Irene terkejut mendengar penjelasan Aldrich, tapi segera terkekeh, seolah tak percaya. "Samuel? Menyogok orang tua? Ini terdengar seperti cerita yang absurd." Ia meletakkan rokoknya di asbak, lalu menatap Aldrich dengan rasa ingin tahu yang mendalam. "Tapi, kalau begitu, apa yang membuatnya berubah begitu drastis? Apa hanya karena pernikahan itu?"
Aldrich mengangkat alis, terlihat agak ragu. "Mungkin. Atau mungkin ada sesuatu yang lebih dari itu. Aku belum bisa memastikan. Tapi, apa yang jelas... Samuel tampaknya benar-benar terikat dengan istrinya, dan dia berusaha mengubah banyak hal demi menjalani kehidupan yang 'baru'."
Irene menyandarkan tubuhnya ke kursi dengan tangan terlipat. "Sungguh? Itu sangat berbeda dengan pria yang aku kenal dulu... Apakah dia benar-benar bahagia dengan hidupnya sekarang?" tanyanya, sedikit tertarik dengan perubahan itu.
Aldrich menghela napas, merasa sedikit cemas. "Entahlah, Irene.

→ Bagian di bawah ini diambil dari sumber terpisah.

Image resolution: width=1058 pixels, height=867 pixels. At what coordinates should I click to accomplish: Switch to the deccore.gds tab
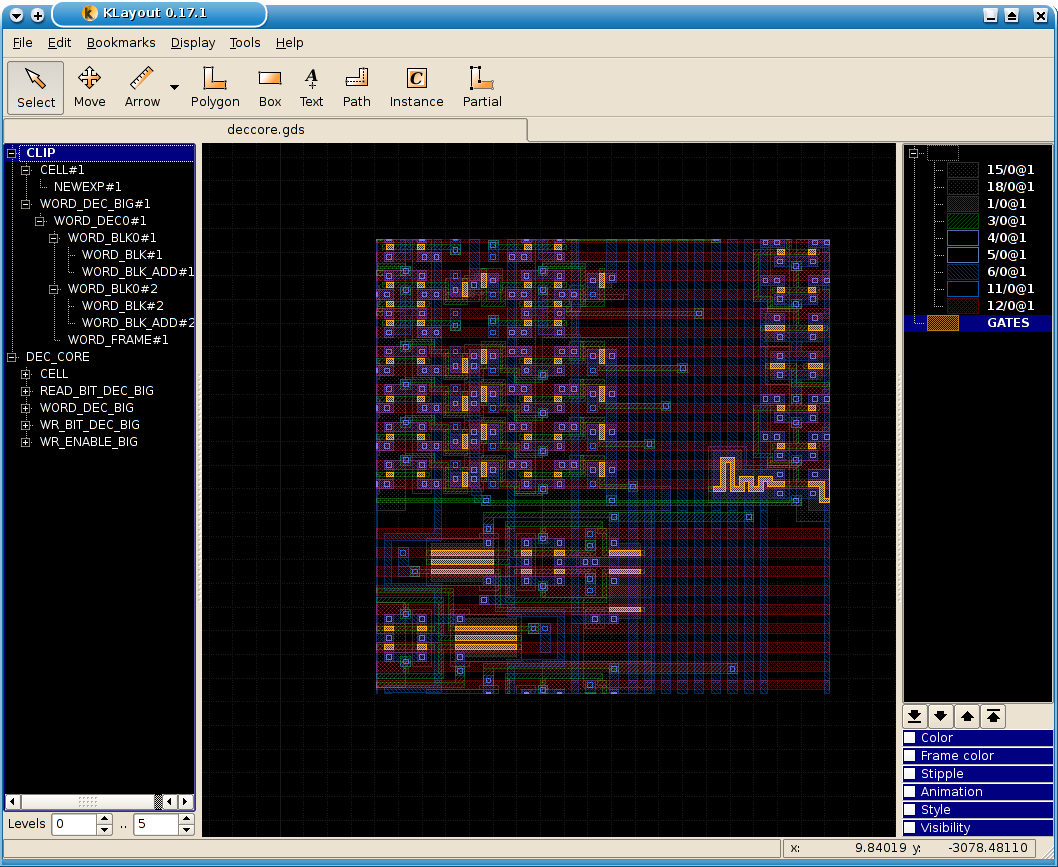[x=266, y=130]

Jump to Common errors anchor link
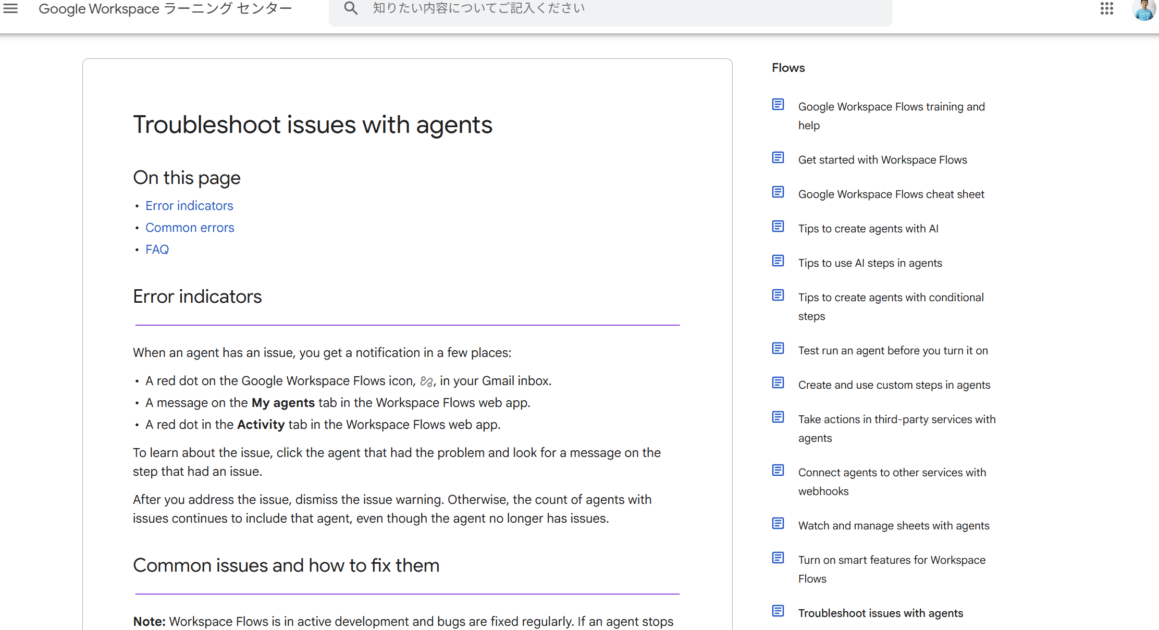coord(189,228)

Tapi satu hal yang aku tahu, dia tidak akan pernah bisa lari dari masa lalunya... Dan sekarang, kau datang kembali ke kehidupannya."
Irene tersenyum misterius, matanya berbinar, seolah sudah ada rencana tersembunyi dalam pikirannya. "Tapi aku tidak berniat untuk mengganggu kehidupan barunya, Aldrich... Hanya ingin mengetahui, apa yang sebenarnya terjadi setelah aku hilang."
Haha, asal kau tahu Irene, istrinya belum mengetahui siapa Samuel sebenernya, jadi...kenapa kita tidak mengambil kesempatan ini untuk bermain-main dengan mantan sang Casanova?," usul Aldrich dengan senyum nakal.
Irene tersenyum lebar, matanya menyala penuh antusiasme. "Oh, jadi istrinya belum tahu siapa dia sebenarnya, ya?" Irene tertawa kecil, mengangkat alisnya sambil menyandarkan tubuh ke kursi dengan ekspresi licik. "Kau benar-benar tahu cara bersenang-senang, Aldrich."
Aldrich menyeringai, merasa seakan mendapatkan sekutu dalam rencana isengnya. "Kupikir ini akan jadi menarik. Kau ingat kan bagaimana Samuel dulu? Sang Casanova yang tak pernah bisa tenang dengan satu wanita saja. Sekarang, dia berusaha menjadi pria baik-baik, bahkan sampai menyogok untuk menikahi Angelina."
Irene menyandarkan dagunya di tangannya, matanya berbinar. "Baiklah, Aldrich. Kalau begitu, kita lihat saja seberapa lama dia bisa menjaga citra 'pria baik-baik' itu."
"Dan aku juga cukup terluka ketika akhirnya dia memilih menikah dan melupakan aku," lanjut Irene bergumam.
***
Pada malam hari, Angelina menunggu Samuel pulang kerumah, suasana di dalam mansion sudah mulai tegang. Ketika tiba-tiba suara Samuel akhirnya tiba.
"Aku pulang sayangku."
Angelina sejenak menoleh pada Samuel ia langsung melemparkan bingkai foto membuat Samuel terkejut.
"Angelina? Apa maksudmu?"
Angelina menatap tajam matanya merah karena menahan air mata, "Siapa wanita itu!?"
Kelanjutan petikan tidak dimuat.